──────── DATA FOR THE TASK ────────
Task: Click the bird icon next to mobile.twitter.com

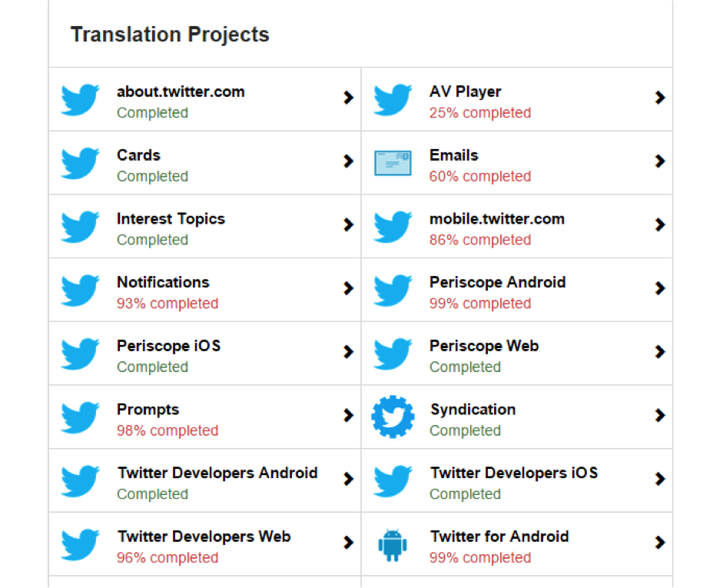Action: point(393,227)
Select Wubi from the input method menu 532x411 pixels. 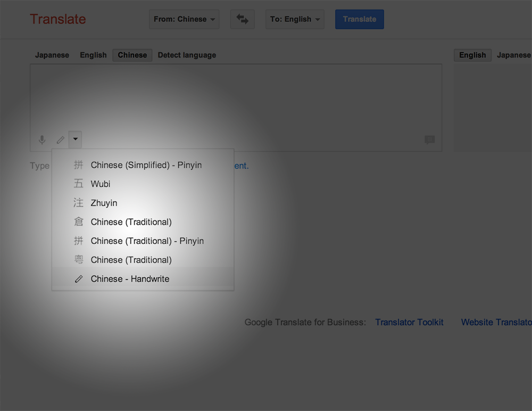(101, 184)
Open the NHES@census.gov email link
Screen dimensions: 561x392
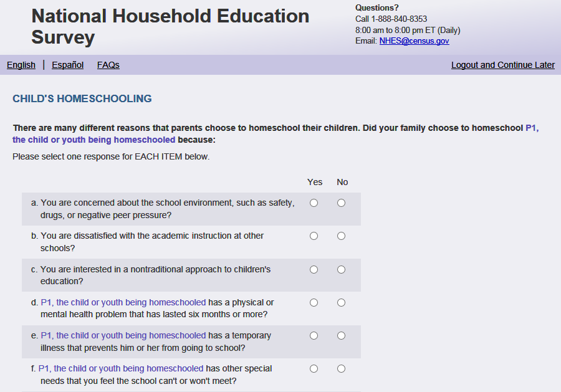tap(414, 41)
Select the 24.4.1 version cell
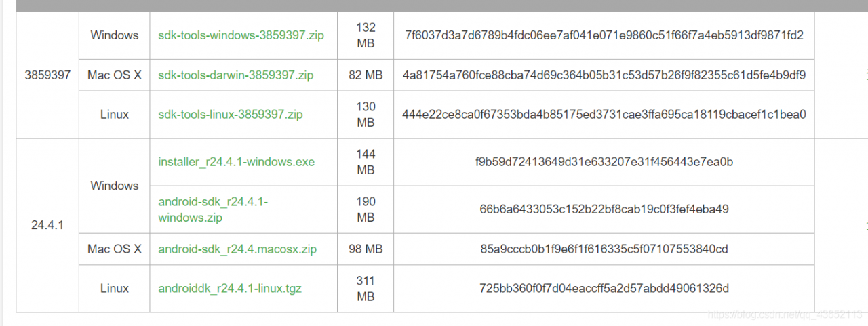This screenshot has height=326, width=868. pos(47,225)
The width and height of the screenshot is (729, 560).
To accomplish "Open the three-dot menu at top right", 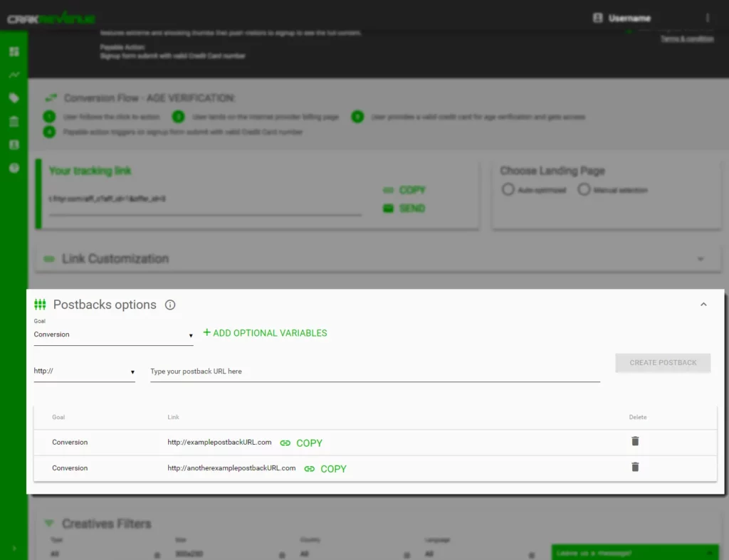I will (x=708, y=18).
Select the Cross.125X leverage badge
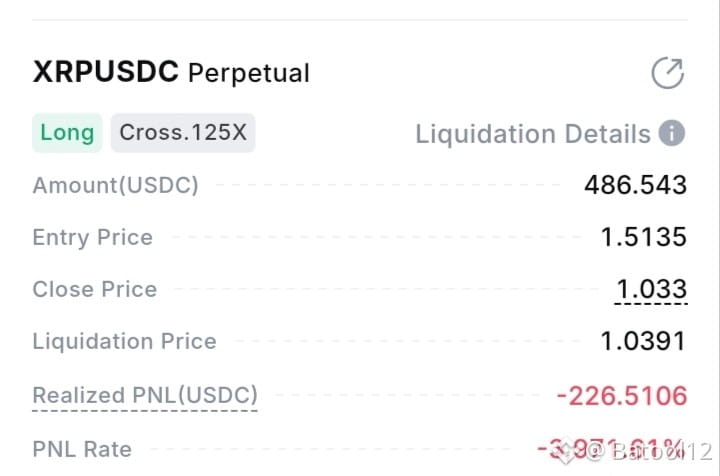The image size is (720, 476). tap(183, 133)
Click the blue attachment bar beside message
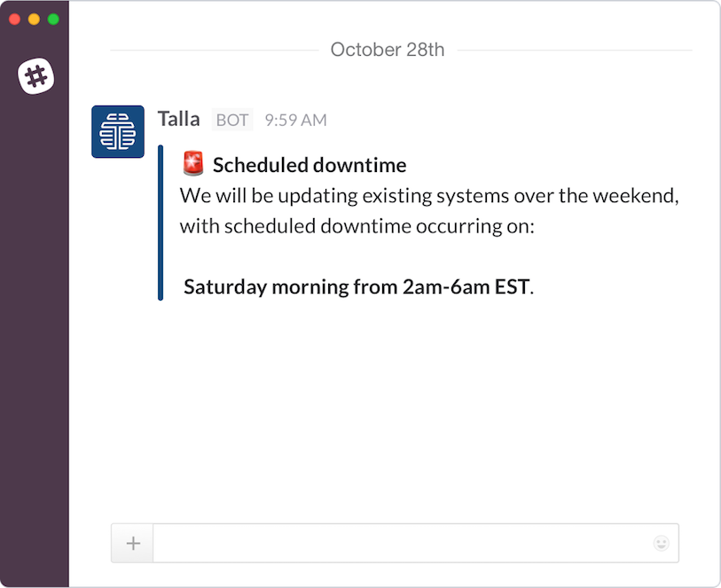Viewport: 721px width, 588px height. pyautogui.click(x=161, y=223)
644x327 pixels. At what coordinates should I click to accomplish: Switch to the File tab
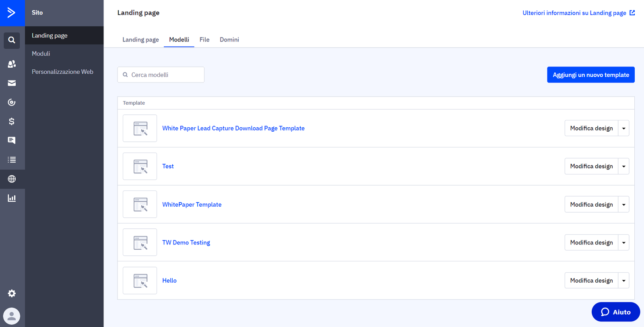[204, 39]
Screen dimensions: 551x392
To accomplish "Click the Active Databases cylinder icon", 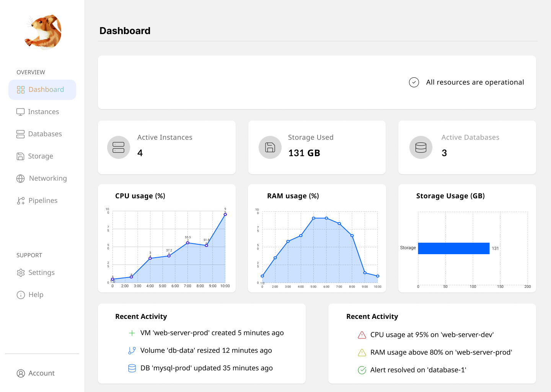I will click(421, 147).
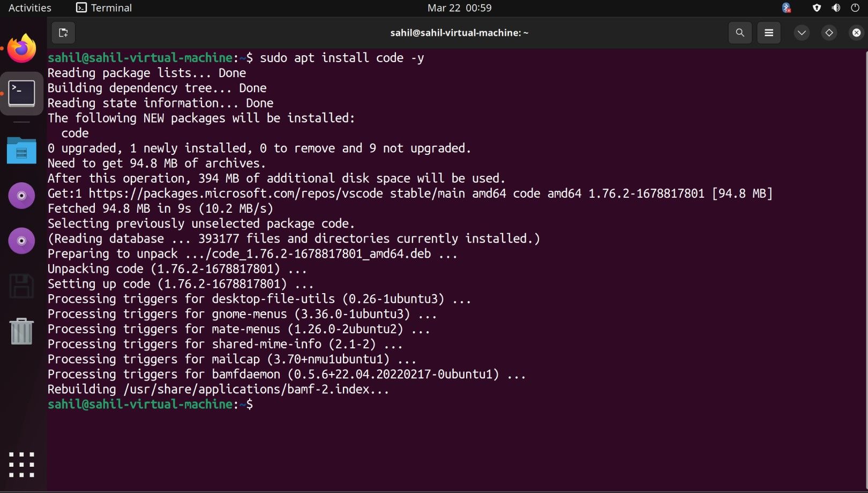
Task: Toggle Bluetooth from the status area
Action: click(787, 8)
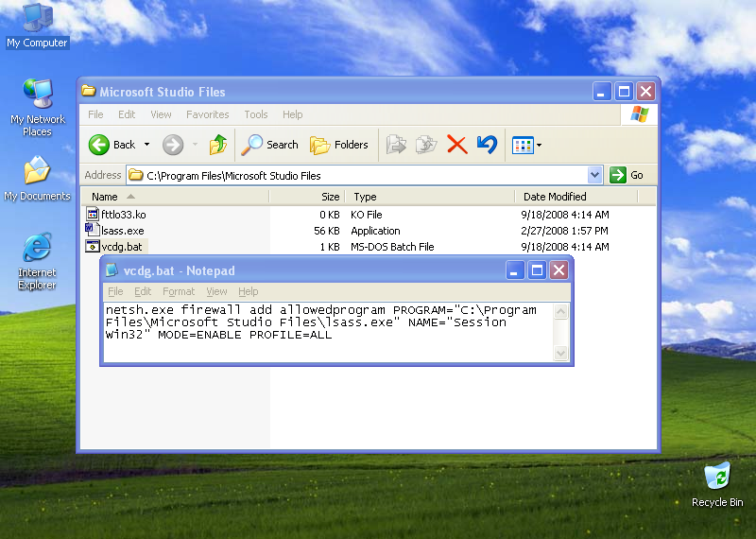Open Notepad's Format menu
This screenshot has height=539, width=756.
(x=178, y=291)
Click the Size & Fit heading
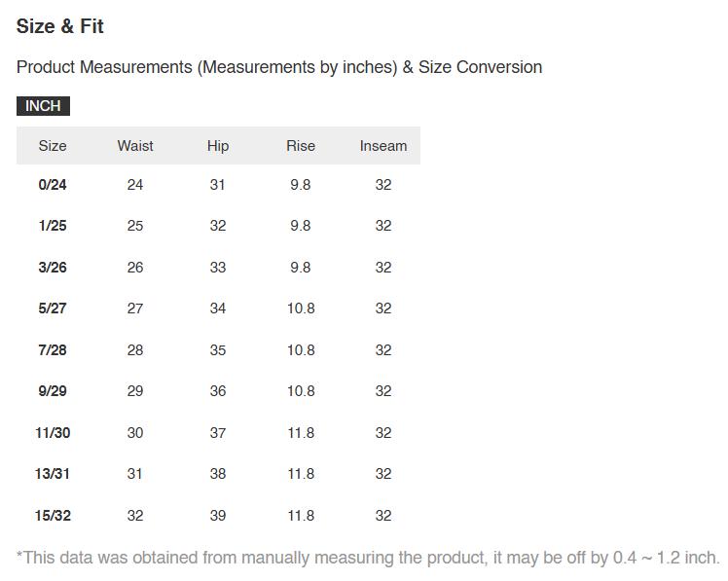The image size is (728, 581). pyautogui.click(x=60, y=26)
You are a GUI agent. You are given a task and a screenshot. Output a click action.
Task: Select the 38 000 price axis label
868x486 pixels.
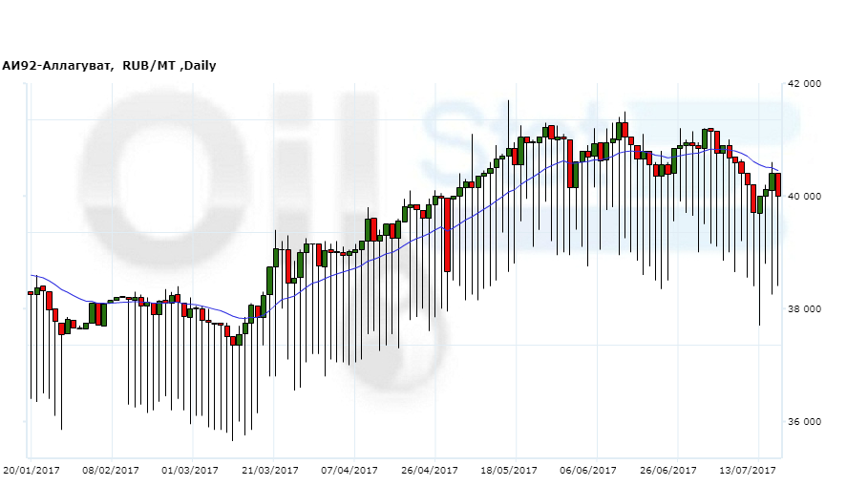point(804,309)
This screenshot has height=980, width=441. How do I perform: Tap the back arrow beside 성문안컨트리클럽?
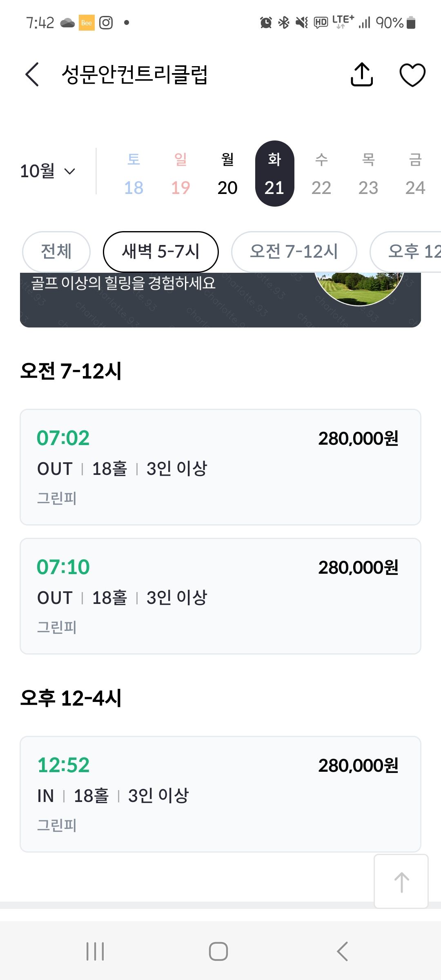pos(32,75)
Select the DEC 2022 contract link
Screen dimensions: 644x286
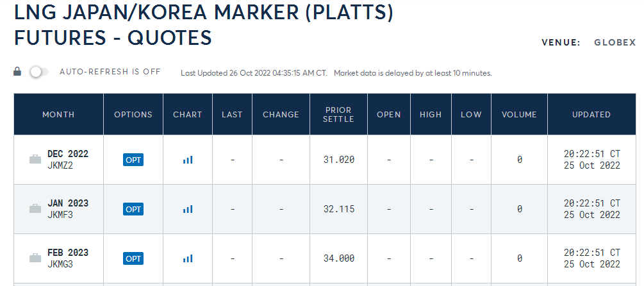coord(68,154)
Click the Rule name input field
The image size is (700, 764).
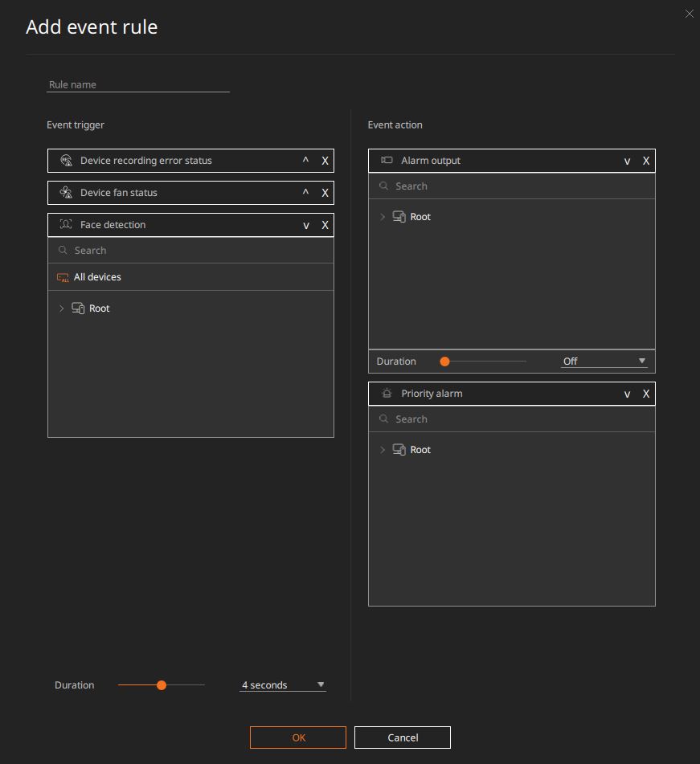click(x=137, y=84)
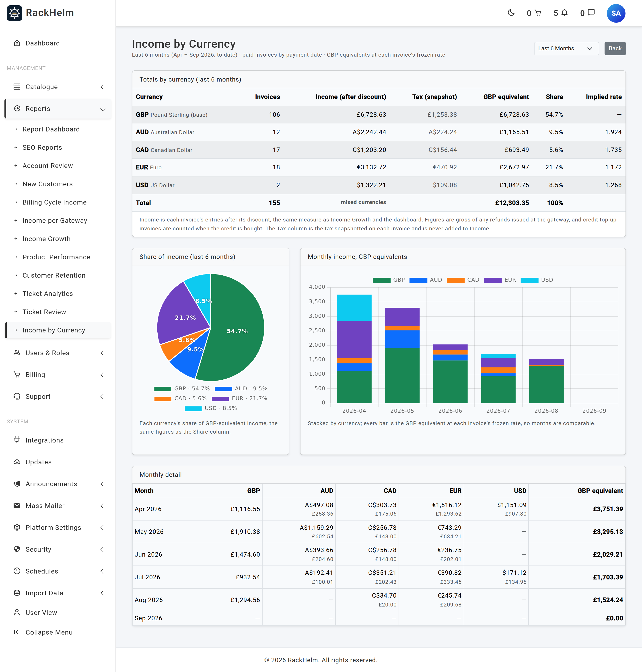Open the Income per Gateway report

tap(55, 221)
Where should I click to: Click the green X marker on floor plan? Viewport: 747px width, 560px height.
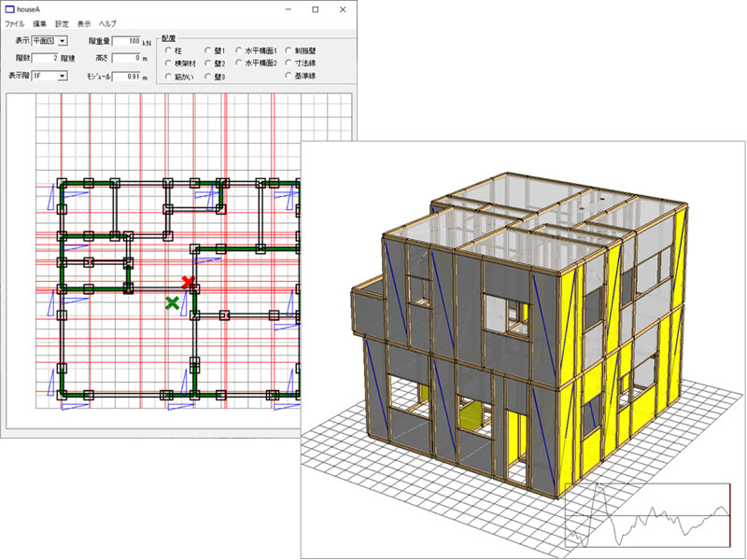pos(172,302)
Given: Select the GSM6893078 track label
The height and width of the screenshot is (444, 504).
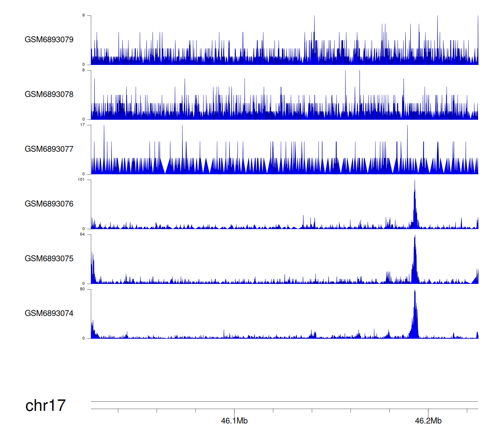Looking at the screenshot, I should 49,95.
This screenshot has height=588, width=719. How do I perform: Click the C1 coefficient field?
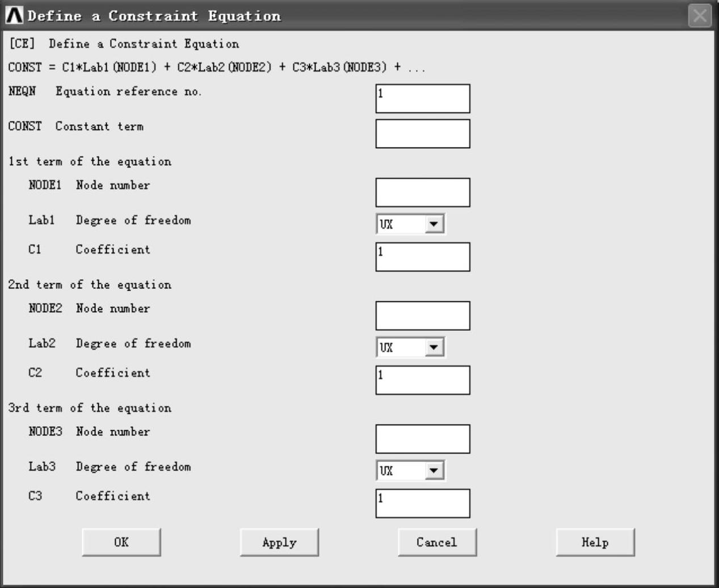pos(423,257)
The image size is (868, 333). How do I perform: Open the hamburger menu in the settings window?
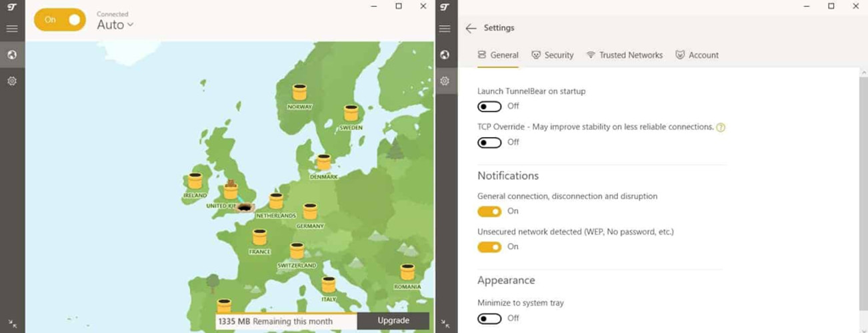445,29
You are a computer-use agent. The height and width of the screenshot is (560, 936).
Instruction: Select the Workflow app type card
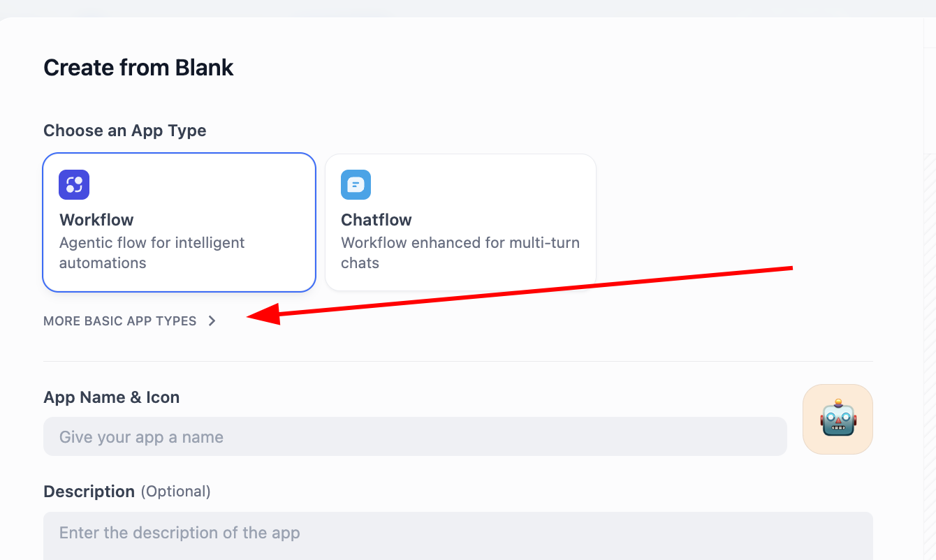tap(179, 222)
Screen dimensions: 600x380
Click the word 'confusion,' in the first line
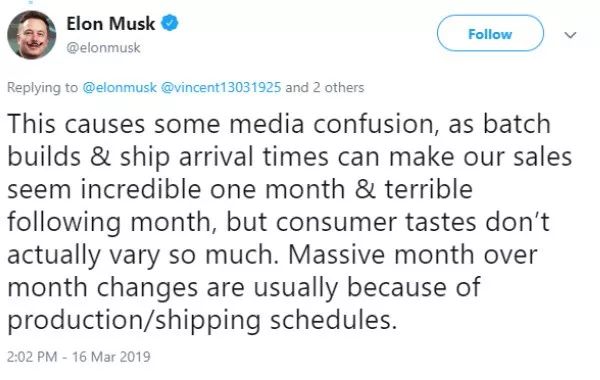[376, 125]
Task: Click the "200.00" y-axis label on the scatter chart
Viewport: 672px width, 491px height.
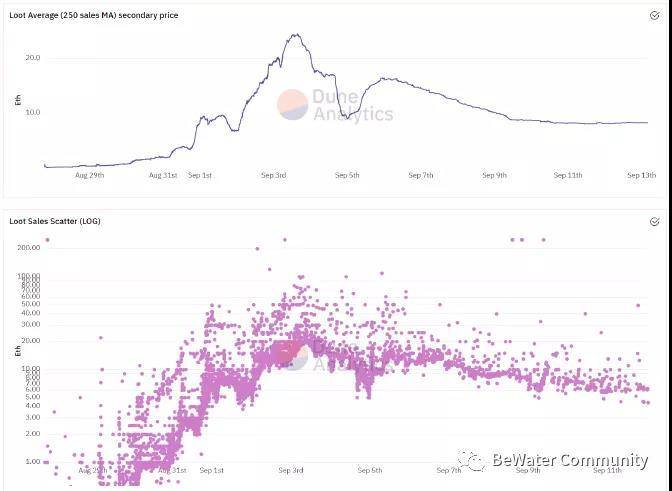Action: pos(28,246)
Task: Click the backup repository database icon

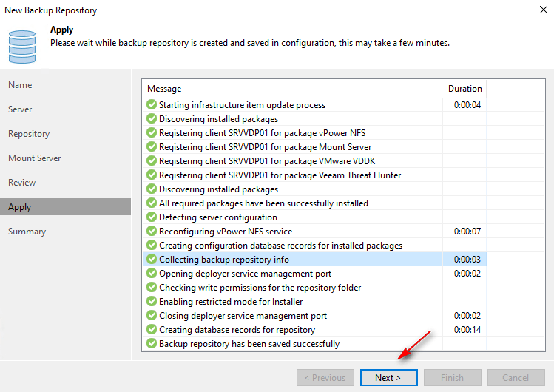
────────
- _ABOUT THIS TASK_
From the line with "Where should I" to the final line of the entries above, reproduce each line exactly and nothing else; the pictures stay out.

- _REPLY_
Where should I click to: Click the green X marker on floor plan? Viewport: 747px width, 560px height.
pos(172,302)
Given: Select the GSM6893078 track label
The height and width of the screenshot is (444, 504).
Looking at the screenshot, I should 49,95.
This screenshot has height=588, width=719. How do I perform: Click the C1 coefficient field?
pos(423,257)
The image size is (868, 333). How do I perform: Open the hamburger menu in the settings window?
445,29
You are a computer-use agent. The height and width of the screenshot is (560, 936).
Instruction: Select the Workflow app type card
tap(179, 222)
Screen dimensions: 600x380
Click the word 'confusion,' in the first line
[376, 125]
Task: Click the "200.00" y-axis label on the scatter chart
Viewport: 672px width, 491px height.
Action: pos(28,246)
Task: Click the backup repository database icon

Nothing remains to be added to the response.